Unlike the Mn isotopes we normally worked with, the Cl36 isotope would not decay for many human lifetimes. So, scrubbing and dilution was the only solution. 

The thumb was heavily bandaged because the only risk was to the student’s new baby. Beta particles, essentially electrons, cannot penetrate deeply to vital organs, so Cl36 residue was not as much of a concern as would be gamma emitters. However, if the baby had sucked on the father’s thumb, the way teething babies do, the Cl36 isotope would have been ingested. And beta radiation occurring internally can be a health risk. 

https://weillcornellgucancer.org/2017/04/12/using-alpha-and-beta-radioisotopes-to-kill-cancer-cells/


And to think, we almost let my friend go straight home to take over baby duty. 

My fellow student was warned to keep his distance from his baby, and wash his hands thoroughly several times a day, rewrapping his thumb with fresh gauze after every wash. After a week of that repetitive washing routine, it would likely be safe for him to cuddle his baby girl once again, after one last Geiger Counter check. 

In the meantime, he was excused from diaper duty! 

This type of contamination incident may be more common than you think. Fortunately, it did not equate to a calamity.

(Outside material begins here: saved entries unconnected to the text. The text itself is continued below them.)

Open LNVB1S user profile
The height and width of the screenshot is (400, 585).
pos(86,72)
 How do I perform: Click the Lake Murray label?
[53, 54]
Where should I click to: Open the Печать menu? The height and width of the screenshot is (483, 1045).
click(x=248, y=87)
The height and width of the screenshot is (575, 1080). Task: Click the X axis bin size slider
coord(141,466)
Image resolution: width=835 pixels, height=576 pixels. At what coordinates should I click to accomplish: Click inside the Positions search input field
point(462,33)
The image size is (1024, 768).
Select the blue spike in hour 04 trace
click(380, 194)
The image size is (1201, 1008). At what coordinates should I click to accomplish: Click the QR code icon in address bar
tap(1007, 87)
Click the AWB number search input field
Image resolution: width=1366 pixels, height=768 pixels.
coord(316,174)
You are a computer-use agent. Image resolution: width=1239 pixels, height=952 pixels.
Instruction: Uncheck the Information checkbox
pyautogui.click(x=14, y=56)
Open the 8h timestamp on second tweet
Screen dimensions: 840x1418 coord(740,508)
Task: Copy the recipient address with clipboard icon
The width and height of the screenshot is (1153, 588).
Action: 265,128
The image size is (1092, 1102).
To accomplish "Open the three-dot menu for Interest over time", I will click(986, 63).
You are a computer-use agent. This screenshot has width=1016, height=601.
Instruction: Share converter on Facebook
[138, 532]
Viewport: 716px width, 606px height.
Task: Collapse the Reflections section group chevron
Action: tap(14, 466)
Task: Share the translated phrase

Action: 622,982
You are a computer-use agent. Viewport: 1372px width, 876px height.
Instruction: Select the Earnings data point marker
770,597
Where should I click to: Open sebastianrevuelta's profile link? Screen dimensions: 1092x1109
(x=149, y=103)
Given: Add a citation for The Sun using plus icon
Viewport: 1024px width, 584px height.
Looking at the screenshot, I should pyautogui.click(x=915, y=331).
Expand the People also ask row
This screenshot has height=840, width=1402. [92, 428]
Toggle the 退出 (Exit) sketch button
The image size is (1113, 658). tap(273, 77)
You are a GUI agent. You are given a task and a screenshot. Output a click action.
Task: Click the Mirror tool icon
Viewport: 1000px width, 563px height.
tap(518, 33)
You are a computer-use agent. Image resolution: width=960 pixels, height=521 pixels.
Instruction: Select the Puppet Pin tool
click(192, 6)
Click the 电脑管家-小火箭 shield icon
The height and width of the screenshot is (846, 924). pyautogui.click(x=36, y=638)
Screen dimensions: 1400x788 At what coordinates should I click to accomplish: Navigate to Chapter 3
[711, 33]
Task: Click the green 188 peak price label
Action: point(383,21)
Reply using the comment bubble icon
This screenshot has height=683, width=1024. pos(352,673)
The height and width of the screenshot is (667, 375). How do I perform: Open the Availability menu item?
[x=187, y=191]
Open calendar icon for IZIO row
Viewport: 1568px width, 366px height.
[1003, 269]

But it could have been a calamity for that little girl and her family had she ingested radioactive chlorine atoms.

Those dealing with radioactive materials, high pressure, dangerous chemicals, fires, and carrier flight decks, to name just a few hazards, know that personal disaster is only a misstep away. In spite of training, humans do make mistakes. But fortunately, this mistake was caught in the nick of time.